Shops and restaurants will not be able to sell many single-use plastics, including polystyrene containers, leaving businesses to source alternative biodegradable products, like paper cups or wooden cutlery.
The ban will not include the plastic found in pre-packaged supermarket meals, and follows similar moves in Scotland and Wales.
According to estimates, 2.7 billion items of single-use cutlery, most of which are plastic, are used in England each year, but only 10% are recycled.
In July last year, a project launched by Greenpeace and Everyday Plastic, found that households across the UK, throw away almost 100 billion pieces of plastic every year.
Plastic pollution takes hundreds of years to break down and millions of tonnes are poured into the ocean every year, with fatal consequences for marine animals.
The government launched a public consultation, which found an overwhelming majority of people were in favour of prohibiting plastic items, but the changes could hit the hospitality sector particularly hard, when costs are already spiralling with inflation.
Warning of ‘considerable difference’ in prices
Edit Shahin is the manager at Cafe Bueno in Romford, East London.
“Absolutely every piece of stock, every item of food has risen in price in the last year, so this [ban] might seem like something small, but it’s not,” he said.
“We do sell a lot of takeaway containers, plastic spoons and plastic cups, so it will make a considerable difference [in price].”
Cafe Bueno already stocks some aluminium foil trays for takeaway meals, and Mr Shahin says they are more expensive than polystyrene containers and wants the government to reduce the price of plastic alternatives for businesses.
“It’s understandable, they [the government] are trying their best to help the environment,” he said.
“But there’s thousands of businesses in the UK, takeaway shops mainly, who all use plastic cups, plastic takeaway containers, so it will affect the whole of the UK, not just us. It’s just pretty much damaging small businesses.”
Mr Shahin also worries that it will be hard to find suitable non-plastic materials for some drinks they serve, like smoothies, which could leak through a paper cup.

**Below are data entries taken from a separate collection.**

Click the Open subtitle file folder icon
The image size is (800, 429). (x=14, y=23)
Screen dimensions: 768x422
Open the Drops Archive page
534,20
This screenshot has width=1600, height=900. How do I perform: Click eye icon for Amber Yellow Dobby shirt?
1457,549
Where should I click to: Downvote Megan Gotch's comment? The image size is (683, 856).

‘We have listened to the public’
Environment Secretary Therese Coffey says the ban builds on previous policy changes.
She said: “We have banned microbeads, restricted the use of straws, stirrers, and cotton buds and our carrier bag charge has successfully cut sales by over 97% in the main supermarkets.
“We all know the absolutely devastating impacts that plastic can have on our environment and wildlife.
“We have listened to the public, and these new single-use plastics bans will continue our vital work to protect the environment for future generations.”
But conservation charities want the government to go further.
“We really need to see the plastic pollution tap turned off,” says Amy Slack, head of campaigns and policy at Surfers Against Sewage.
“What we’re seeing now is essentially policies that are bailing out the bath water, and we need to see those policies implemented in a strategic coordinated approach across all of the nations within the UK.”